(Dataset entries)
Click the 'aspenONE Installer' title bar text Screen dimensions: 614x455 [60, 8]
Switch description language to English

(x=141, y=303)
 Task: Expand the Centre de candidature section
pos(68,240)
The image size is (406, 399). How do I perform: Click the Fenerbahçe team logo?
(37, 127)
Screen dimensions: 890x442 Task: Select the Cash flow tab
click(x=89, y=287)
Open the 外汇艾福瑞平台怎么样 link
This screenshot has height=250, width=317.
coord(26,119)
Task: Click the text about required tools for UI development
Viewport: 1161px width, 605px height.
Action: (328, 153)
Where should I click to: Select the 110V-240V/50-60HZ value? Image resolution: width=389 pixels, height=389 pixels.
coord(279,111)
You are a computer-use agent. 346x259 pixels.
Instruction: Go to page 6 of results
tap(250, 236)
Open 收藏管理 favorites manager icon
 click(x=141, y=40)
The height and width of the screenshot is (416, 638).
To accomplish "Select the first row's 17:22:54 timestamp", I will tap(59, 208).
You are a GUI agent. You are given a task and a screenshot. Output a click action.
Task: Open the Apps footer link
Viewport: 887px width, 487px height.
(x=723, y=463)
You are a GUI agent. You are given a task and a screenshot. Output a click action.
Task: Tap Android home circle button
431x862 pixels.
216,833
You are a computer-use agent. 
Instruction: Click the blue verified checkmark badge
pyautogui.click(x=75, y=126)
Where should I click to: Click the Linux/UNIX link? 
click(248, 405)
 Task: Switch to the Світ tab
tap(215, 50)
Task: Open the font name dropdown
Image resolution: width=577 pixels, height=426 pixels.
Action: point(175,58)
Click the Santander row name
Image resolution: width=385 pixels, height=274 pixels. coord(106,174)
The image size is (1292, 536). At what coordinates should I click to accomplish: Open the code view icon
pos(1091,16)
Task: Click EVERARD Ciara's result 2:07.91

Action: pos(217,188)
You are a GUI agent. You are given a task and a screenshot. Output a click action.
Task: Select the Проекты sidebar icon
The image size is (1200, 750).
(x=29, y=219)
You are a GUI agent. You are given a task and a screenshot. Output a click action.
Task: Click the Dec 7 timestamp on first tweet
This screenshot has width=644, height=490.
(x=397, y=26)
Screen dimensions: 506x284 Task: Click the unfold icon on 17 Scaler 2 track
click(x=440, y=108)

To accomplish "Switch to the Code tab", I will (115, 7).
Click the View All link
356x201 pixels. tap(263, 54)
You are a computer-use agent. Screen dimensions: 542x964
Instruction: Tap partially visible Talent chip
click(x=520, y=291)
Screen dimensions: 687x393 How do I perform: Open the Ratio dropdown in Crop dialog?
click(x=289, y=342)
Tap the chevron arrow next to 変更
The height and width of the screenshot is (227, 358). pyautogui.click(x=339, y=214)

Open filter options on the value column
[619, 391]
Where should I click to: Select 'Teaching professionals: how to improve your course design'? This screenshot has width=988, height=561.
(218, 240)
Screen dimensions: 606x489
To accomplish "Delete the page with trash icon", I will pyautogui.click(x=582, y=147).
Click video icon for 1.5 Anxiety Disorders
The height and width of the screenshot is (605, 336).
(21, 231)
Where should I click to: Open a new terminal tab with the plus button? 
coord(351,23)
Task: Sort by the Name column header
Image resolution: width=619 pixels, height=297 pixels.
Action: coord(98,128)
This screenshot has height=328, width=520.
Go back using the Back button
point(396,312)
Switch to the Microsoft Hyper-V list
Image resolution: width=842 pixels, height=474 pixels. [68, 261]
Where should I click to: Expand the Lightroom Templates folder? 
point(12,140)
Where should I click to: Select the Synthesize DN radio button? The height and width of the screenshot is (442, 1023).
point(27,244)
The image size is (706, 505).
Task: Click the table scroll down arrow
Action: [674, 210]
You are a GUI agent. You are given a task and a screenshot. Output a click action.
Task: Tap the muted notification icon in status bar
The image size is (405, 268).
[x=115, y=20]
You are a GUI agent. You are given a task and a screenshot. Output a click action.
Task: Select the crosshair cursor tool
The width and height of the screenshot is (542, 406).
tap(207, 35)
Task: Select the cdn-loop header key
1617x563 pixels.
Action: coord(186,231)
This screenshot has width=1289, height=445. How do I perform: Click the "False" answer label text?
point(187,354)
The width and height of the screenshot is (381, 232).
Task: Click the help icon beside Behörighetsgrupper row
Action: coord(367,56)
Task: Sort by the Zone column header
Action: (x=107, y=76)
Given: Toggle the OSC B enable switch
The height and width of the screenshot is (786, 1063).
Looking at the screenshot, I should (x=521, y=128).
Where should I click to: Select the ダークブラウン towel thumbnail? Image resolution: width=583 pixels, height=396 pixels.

**TASK STATEMENT:** Exact copy required. Retype all of the entries word for word.

**ANSWER TO THE EXERCISE:**
Click the 'aspenONE Installer' title bar text Screen dimensions: 614x455 [60, 8]
Switch description language to English

(x=141, y=303)
 Task: Expand the Centre de candidature section
pos(68,240)
The image size is (406, 399). How do I perform: Click the Fenerbahçe team logo?
(37, 127)
Screen dimensions: 890x442 Task: Select the Cash flow tab
click(x=89, y=287)
Open the 外汇艾福瑞平台怎么样 link
This screenshot has height=250, width=317.
coord(26,119)
Task: Click the text about required tools for UI development
Viewport: 1161px width, 605px height.
Action: (328, 153)
Where should I click to: Select the 110V-240V/50-60HZ value? Image resolution: width=389 pixels, height=389 pixels.
coord(279,111)
You are a computer-use agent. 346x259 pixels.
Instruction: Go to page 6 of results
tap(250, 236)
Open 收藏管理 favorites manager icon
 click(x=141, y=40)
The height and width of the screenshot is (416, 638).
To accomplish "Select the first row's 17:22:54 timestamp", I will tap(59, 208).
You are a GUI agent. You are given a task and a screenshot. Output a click action.
Task: Open the Apps footer link
Viewport: 887px width, 487px height.
(x=723, y=463)
You are a GUI agent. You are given a task and a screenshot. Output a click action.
Task: Tap Android home circle button
431x862 pixels.
216,833
You are a computer-use agent. 
Instruction: Click the blue verified checkmark badge
pyautogui.click(x=75, y=126)
Where should I click to: Click the Linux/UNIX link? 
click(248, 405)
 Task: Switch to the Світ tab
tap(215, 50)
Task: Open the font name dropdown
Image resolution: width=577 pixels, height=426 pixels.
Action: point(175,58)
Click the Santander row name
Image resolution: width=385 pixels, height=274 pixels. coord(106,174)
The image size is (1292, 536). At what coordinates should I click to accomplish: Open the code view icon
pos(1091,16)
Task: Click EVERARD Ciara's result 2:07.91

Action: pos(217,188)
You are a GUI agent. You are given a task and a screenshot. Output a click action.
Task: Select the Проекты sidebar icon
The image size is (1200, 750).
(x=29, y=219)
You are a GUI agent. You are given a task and a screenshot. Output a click action.
Task: Click the Dec 7 timestamp on first tweet
This screenshot has width=644, height=490.
(x=397, y=26)
Screen dimensions: 506x284 Task: Click the unfold icon on 17 Scaler 2 track
click(x=440, y=108)

To accomplish "Switch to the Code tab", I will (115, 7).
Click the View All link
356x201 pixels. tap(263, 54)
You are a computer-use agent. Screen dimensions: 542x964
Instruction: Tap partially visible Talent chip
click(x=520, y=291)
Screen dimensions: 687x393 How do I perform: Open the Ratio dropdown in Crop dialog?
click(x=289, y=342)
Tap the chevron arrow next to 変更
The height and width of the screenshot is (227, 358). pyautogui.click(x=339, y=214)

Open filter options on the value column
[619, 391]
Where should I click to: Select 'Teaching professionals: how to improve your course design'? This screenshot has width=988, height=561.
(218, 240)
Screen dimensions: 606x489
To accomplish "Delete the page with trash icon", I will pyautogui.click(x=582, y=147).
Click video icon for 1.5 Anxiety Disorders
The height and width of the screenshot is (605, 336).
(21, 231)
Where should I click to: Open a new terminal tab with the plus button? 
coord(351,23)
Task: Sort by the Name column header
Image resolution: width=619 pixels, height=297 pixels.
Action: coord(98,128)
This screenshot has height=328, width=520.
Go back using the Back button
point(396,312)
Switch to the Microsoft Hyper-V list
Image resolution: width=842 pixels, height=474 pixels. [68, 261]
Where should I click to: Expand the Lightroom Templates folder? 
point(12,140)
Where should I click to: Select the Synthesize DN radio button? The height and width of the screenshot is (442, 1023).
point(27,244)
The image size is (706, 505).
Task: Click the table scroll down arrow
Action: [674, 210]
You are a GUI agent. You are given a task and a screenshot. Output a click action.
Task: Tap the muted notification icon in status bar
The image size is (405, 268).
[x=115, y=20]
You are a GUI agent. You are given a task and a screenshot. Output a click action.
Task: Select the crosshair cursor tool
The width and height of the screenshot is (542, 406).
tap(207, 35)
Task: Select the cdn-loop header key
1617x563 pixels.
Action: coord(186,231)
This screenshot has width=1289, height=445. How do I perform: Click the "False" answer label text?
point(187,354)
The width and height of the screenshot is (381, 232).
Task: Click the help icon beside Behörighetsgrupper row
Action: coord(367,56)
Task: Sort by the Zone column header
Action: (x=107, y=76)
Given: Toggle the OSC B enable switch
The height and width of the screenshot is (786, 1063).
Looking at the screenshot, I should (x=521, y=128).
Where should I click to: Select the ダークブラウン towel thumbnail? Image resolution: width=583 pixels, height=396 pixels.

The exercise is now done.